— start Extracted text —
1951 Buick Distributor Cap and Rotor
- Wipe out distributor cap with a clean cloth and inspect it for chips, cracks, and carbonized paths which would allow high-tension leakage to ground. Such defects require replacement of cap. Clean any corrosion from surfaces of terminal segments inside the cap. DO NOT USE EMERY CLOTH OR SAND PAPER. If segments are deeply grooved the cap should be replaced.
- Pull cables from terminal sockets in distributor cap and coil and inspect sockets for corrosion. Clean corroded sockets, using Terminal Cleaner KM0-230 or a stiff wire brush.
Blow all dust out of sockets and inside of cap.
- Replace rotor if badly burned.
- Apply several drops of oil to wick in top f distributor cam, then install rotor and cap.
1951 Buick Ignition Coil
Faulty 1951 Buick ignition coil operation can be caused by moisture, grease or dirt on the coil cap. Wipe off coil with clean cloth. Check the high tension cable connection to make sure it is clean and tight and that the cable nipple is properly placed over the secondary terminal.
Also make sure that cable is tight in radio suppressor in distributor cap, if suppressor is used at this point. If coil is suspected of being faulty it should be tested before being replaced (par. 10-49).
— end Extracted text —
— start Provided material —
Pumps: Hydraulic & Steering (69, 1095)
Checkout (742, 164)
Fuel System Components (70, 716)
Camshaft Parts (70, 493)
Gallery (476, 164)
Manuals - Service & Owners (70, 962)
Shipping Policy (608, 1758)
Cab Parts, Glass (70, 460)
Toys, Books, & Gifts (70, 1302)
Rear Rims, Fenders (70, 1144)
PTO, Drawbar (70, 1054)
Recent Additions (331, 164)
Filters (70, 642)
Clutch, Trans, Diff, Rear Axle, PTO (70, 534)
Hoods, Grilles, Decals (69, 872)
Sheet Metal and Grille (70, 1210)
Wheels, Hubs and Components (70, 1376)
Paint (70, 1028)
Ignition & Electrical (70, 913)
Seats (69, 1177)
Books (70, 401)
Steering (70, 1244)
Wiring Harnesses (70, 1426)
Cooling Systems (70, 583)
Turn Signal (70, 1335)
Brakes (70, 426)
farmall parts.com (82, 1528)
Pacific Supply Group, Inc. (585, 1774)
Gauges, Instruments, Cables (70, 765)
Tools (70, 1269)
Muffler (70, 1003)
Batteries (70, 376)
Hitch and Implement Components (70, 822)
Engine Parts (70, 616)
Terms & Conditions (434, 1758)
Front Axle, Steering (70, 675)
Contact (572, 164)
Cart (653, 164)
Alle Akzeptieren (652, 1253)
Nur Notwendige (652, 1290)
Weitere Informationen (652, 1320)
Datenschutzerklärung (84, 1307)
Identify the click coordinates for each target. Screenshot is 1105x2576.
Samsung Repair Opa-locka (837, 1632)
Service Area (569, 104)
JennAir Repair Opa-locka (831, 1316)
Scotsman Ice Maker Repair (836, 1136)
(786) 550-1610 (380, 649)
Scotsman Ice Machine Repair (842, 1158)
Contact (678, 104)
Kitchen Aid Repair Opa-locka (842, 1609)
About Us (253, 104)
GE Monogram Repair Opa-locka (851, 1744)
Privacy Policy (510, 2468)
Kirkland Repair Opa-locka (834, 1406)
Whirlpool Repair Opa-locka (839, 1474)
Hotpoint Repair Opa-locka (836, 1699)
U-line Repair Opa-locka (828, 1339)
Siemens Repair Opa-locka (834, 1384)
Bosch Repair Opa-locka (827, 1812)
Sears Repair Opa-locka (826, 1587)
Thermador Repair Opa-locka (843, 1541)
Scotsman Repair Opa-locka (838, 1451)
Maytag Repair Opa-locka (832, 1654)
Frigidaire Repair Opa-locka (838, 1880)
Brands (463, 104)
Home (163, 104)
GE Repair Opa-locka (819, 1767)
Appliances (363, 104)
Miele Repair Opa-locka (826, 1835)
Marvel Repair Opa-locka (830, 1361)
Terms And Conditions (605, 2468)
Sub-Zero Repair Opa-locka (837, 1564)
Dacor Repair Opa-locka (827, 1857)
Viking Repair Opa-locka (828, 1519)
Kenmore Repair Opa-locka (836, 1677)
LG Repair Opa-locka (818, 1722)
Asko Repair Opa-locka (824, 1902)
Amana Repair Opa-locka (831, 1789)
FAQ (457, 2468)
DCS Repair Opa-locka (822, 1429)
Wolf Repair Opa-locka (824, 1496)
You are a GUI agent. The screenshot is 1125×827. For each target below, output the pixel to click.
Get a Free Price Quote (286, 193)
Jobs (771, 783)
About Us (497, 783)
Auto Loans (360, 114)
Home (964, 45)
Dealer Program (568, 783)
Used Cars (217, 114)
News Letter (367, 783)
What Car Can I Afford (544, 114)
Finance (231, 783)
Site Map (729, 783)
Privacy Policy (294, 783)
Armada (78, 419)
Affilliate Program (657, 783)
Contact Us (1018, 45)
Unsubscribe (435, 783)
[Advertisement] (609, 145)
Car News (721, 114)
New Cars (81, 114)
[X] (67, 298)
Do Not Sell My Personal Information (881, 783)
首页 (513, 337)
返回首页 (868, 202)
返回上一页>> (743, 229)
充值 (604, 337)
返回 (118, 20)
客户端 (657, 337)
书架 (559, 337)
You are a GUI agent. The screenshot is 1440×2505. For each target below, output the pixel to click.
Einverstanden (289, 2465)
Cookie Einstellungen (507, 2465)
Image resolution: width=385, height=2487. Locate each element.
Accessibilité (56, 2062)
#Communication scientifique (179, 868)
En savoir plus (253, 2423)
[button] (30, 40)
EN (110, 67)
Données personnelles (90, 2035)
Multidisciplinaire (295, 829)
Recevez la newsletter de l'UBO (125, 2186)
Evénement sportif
— end Provided material —
## Given request 1
In the Buick distributor and coil notes, what can be used to clean corroded sockets?
## Given request 2
Update the records from their first line up to and including the line with "Marvel Repair Opa-locka (830, 1361)", changing "Repair" to "Service" and leaving everything else as it is. Give back only those lines.

## Finished answer 1
Terminal Cleaner KM0-230 or a stiff wire brush.

## Finished answer 2
Pumps: Hydraulic & Steering (69, 1095)
Checkout (742, 164)
Fuel System Components (70, 716)
Camshaft Parts (70, 493)
Gallery (476, 164)
Manuals - Service & Owners (70, 962)
Shipping Policy (608, 1758)
Cab Parts, Glass (70, 460)
Toys, Books, & Gifts (70, 1302)
Rear Rims, Fenders (70, 1144)
PTO, Drawbar (70, 1054)
Recent Additions (331, 164)
Filters (70, 642)
Clutch, Trans, Diff, Rear Axle, PTO (70, 534)
Hoods, Grilles, Decals (69, 872)
Sheet Metal and Grille (70, 1210)
Wheels, Hubs and Components (70, 1376)
Paint (70, 1028)
Ignition & Electrical (70, 913)
Seats (69, 1177)
Books (70, 401)
Steering (70, 1244)
Wiring Harnesses (70, 1426)
Cooling Systems (70, 583)
Turn Signal (70, 1335)
Brakes (70, 426)
farmall parts.com (82, 1528)
Pacific Supply Group, Inc. (585, 1774)
Gauges, Instruments, Cables (70, 765)
Tools (70, 1269)
Muffler (70, 1003)
Batteries (70, 376)
Hitch and Implement Components (70, 822)
Engine Parts (70, 616)
Terms & Conditions (434, 1758)
Front Axle, Steering (70, 675)
Contact (572, 164)
Cart (653, 164)
Alle Akzeptieren (652, 1253)
Nur Notwendige (652, 1290)
Weitere Informationen (652, 1320)
Datenschutzerklärung (84, 1307)
Identify the click coordinates for each target. Screenshot is 1105x2576.
Samsung Service Opa-locka (837, 1632)
Service Area (569, 104)
JennAir Service Opa-locka (831, 1316)
Scotsman Ice Maker Service (836, 1136)
(786) 550-1610 (380, 649)
Scotsman Ice Machine Service (842, 1158)
Contact (678, 104)
Kitchen Aid Service Opa-locka (842, 1609)
About Us (253, 104)
GE Monogram Service Opa-locka (851, 1744)
Privacy Policy (510, 2468)
Kirkland Service Opa-locka (834, 1406)
Whirlpool Service Opa-locka (839, 1474)
Hotpoint Service Opa-locka (836, 1699)
U-line Service Opa-locka (828, 1339)
Siemens Service Opa-locka (834, 1384)
Bosch Service Opa-locka (827, 1812)
Sears Service Opa-locka (826, 1587)
Thermador Service Opa-locka (843, 1541)
Scotsman Service Opa-locka (838, 1451)
Maytag Service Opa-locka (832, 1654)
Frigidaire Service Opa-locka (838, 1880)
Brands (463, 104)
Home (163, 104)
GE Service Opa-locka (819, 1767)
Appliances (363, 104)
Miele Service Opa-locka (826, 1835)
Marvel Service Opa-locka (830, 1361)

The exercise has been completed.